Investigators across the globe are rushing to explain the mystery behind these cases, hunting for potential infections and analysing the children’s immune systems, genetics, diets and recent movements. In the Eurosurveillance report describing Scotland’s early cases, published on April 14, no specific characteristics stand out – just over half were female, all were white and there was not a “discernible geographic pattern”.

Further reports from UKHSA labs are expected next week but, for now, firm answers elude scientists to two big questions: what is causing this spate of hepatitis, and how far might it spread?

Hepatitis – a broad term used to describe liver inflammation – can be caused by a range of issues, including a virus, toxins, fungi or even damage caused by drinking alcohol. In up to 20 per cent of cases, no cause is identified.

But the scale of the current outbreak, combined with a complete absence of the “usual suspects”, is baffling scientists. None of the patients tested positive for hepatitis A, B, C, D or E, nor other likely culprits – such as cytomegalovirus (CMV), which causes cold sores and chickenpox, and Epstein-Barr virus, which causes glandular fever.

Prof Deirdre Kelly, an expert in paediatric hepatology at Birmingham Women’s & Children’s Hospital, helped set up Britain’s liver transplant network some three decades ago. In early April, while on holiday in France, she got a call from the UKHSA that set her mind running. She didn’t have to look far to realise there was an issue.

“We do normally see, every year, some children with severe hepatitis for which we don’t know the cause, with a peak in spring suggesting it’s linked to a virus,” she said. “But this year is a big jump. In 2018, we saw six such cases between January and April in Birmingham. This year we’ve had 40.”

Currently, experts suspect an adenovirus is the culprit. So far, 77 per cent of cases in the UK tested positive for an active adenovirus infection, plus five of the nine cases in Alabama.

These infections are incredibly common – especially among children – but they usually cause cold symptoms, sometimes pneumonia. Only in rare cases in immunocompromised patients have they been known to cause hepatitis.

“That gives rise to the possibility that this might be an unusual or mutated adenovirus,” said Prof Kelly. “Although so far, it doesn’t look abnormal.”

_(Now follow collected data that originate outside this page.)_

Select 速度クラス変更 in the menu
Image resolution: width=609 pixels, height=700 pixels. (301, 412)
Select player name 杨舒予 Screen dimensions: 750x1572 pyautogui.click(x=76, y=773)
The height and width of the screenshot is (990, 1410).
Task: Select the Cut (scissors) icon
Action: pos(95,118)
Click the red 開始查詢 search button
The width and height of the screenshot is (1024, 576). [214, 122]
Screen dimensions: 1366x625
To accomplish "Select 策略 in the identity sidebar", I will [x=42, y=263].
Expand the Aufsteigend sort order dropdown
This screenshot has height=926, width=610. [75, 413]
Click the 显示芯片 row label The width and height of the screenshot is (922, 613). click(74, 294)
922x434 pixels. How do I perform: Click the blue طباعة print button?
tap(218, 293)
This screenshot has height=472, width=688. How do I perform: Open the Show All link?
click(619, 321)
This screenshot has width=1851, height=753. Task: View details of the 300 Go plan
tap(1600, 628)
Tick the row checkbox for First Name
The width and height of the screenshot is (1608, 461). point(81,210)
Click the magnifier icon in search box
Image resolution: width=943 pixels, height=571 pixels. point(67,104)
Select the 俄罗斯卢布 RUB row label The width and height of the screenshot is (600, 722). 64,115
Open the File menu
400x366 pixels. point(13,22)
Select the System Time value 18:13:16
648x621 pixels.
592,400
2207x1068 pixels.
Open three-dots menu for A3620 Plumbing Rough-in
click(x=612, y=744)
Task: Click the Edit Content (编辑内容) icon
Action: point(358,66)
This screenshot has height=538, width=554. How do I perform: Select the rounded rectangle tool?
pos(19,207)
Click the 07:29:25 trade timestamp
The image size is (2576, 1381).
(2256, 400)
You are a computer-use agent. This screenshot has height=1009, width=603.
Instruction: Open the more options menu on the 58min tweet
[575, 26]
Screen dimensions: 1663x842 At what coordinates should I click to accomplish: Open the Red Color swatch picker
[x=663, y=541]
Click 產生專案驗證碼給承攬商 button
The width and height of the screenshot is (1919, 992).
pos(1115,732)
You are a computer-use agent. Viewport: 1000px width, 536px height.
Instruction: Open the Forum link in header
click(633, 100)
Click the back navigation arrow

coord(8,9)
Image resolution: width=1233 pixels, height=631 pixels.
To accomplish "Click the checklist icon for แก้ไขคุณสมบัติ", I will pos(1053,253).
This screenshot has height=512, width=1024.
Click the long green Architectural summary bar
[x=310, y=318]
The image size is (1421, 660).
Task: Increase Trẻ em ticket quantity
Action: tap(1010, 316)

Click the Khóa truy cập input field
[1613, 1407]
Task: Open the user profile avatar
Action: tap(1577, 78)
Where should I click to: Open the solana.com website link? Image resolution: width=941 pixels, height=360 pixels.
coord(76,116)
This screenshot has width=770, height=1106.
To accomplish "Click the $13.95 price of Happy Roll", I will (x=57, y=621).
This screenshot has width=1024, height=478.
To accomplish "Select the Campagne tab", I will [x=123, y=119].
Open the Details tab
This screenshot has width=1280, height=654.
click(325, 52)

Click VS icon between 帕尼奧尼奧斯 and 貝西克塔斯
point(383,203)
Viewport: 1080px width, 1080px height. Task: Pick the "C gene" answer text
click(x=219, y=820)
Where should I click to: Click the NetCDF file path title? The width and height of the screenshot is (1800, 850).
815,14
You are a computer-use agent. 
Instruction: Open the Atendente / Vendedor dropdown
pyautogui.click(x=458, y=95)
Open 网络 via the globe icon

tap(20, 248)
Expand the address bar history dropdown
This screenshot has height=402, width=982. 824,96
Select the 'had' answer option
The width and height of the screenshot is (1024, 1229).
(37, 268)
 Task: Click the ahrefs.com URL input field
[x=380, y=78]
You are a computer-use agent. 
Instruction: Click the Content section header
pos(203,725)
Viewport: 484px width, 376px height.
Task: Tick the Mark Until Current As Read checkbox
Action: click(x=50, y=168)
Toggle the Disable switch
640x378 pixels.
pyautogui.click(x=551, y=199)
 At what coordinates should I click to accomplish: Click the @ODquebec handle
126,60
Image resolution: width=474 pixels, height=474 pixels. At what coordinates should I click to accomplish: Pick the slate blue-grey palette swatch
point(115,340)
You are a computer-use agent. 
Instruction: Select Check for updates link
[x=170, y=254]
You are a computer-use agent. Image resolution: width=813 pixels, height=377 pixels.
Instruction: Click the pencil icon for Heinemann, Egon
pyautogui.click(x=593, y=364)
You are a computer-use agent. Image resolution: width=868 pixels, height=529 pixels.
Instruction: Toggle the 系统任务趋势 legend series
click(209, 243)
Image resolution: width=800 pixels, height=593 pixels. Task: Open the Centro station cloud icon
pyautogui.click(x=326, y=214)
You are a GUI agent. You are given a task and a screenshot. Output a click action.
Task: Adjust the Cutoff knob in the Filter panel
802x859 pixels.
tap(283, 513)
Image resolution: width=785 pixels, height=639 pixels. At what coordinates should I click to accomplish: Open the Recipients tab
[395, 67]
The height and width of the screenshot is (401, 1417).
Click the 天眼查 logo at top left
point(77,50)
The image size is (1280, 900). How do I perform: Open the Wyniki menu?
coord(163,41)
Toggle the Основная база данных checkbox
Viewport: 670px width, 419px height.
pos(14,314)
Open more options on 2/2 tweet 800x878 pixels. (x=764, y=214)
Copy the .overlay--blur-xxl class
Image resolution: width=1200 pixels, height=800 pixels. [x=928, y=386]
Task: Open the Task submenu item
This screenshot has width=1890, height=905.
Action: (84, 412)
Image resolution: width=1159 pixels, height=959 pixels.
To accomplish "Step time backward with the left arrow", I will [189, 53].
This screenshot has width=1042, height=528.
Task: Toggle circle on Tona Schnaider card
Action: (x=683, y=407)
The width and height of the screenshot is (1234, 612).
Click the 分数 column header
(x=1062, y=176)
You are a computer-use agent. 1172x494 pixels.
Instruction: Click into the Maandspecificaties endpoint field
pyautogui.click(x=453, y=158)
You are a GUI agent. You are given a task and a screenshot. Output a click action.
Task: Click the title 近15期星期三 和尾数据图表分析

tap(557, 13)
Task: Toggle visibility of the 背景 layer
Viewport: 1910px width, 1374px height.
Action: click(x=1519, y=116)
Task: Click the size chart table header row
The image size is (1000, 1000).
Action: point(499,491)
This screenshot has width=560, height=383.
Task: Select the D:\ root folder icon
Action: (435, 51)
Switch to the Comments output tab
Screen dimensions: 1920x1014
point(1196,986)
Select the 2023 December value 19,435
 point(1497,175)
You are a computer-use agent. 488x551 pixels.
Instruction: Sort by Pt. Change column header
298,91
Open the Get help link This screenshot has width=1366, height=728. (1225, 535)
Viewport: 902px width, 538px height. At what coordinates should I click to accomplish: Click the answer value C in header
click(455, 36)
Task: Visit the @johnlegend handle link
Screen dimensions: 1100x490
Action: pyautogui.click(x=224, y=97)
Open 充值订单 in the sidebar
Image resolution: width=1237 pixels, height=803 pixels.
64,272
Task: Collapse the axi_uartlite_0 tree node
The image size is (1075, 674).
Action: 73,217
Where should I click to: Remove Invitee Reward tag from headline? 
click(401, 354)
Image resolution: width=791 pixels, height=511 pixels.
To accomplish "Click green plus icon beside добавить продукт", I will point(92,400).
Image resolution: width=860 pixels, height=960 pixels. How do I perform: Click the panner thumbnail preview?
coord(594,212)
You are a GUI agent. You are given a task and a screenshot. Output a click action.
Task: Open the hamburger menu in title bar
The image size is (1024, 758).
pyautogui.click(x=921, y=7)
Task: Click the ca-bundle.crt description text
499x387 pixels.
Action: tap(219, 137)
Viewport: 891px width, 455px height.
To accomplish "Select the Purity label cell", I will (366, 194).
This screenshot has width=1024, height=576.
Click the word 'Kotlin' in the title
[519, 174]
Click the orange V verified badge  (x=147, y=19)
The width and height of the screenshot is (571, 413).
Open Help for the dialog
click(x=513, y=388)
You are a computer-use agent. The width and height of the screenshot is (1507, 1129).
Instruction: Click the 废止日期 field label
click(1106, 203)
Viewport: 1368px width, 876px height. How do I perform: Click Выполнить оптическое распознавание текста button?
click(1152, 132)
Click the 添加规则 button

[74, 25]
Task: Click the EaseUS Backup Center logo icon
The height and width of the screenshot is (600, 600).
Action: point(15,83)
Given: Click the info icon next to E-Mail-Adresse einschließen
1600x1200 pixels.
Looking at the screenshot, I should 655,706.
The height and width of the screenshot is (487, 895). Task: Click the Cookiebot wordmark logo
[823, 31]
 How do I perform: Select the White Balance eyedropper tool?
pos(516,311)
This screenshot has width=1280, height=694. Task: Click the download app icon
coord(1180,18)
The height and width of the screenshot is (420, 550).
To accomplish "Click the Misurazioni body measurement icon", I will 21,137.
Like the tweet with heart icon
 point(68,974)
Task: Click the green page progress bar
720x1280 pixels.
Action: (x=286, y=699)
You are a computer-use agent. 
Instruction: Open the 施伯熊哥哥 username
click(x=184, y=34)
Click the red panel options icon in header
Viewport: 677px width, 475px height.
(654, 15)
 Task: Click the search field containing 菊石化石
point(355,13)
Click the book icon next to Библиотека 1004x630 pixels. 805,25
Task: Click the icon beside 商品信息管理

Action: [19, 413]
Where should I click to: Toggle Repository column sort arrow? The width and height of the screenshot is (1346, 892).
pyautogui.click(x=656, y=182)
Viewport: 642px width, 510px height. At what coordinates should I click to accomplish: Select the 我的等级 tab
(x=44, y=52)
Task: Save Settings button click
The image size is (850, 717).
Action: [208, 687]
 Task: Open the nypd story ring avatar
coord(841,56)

Another, related theory is that the virus’s impact has been amplified by a lack of exposure to common adenoviruses during lockdowns. 

But it’s not a slam dunk. In Denmark, where four cases have been confirmed, no children have tested positive, said Prof Anders Koch, infectious disease specialist at Denmark’s Statens Serum Institut.

“We haven’t seen the same signal with the adenovirus, but we have looked,” he told The Daily Telegraph. “So what you are seeing in England may be different from what you see in Denmark.”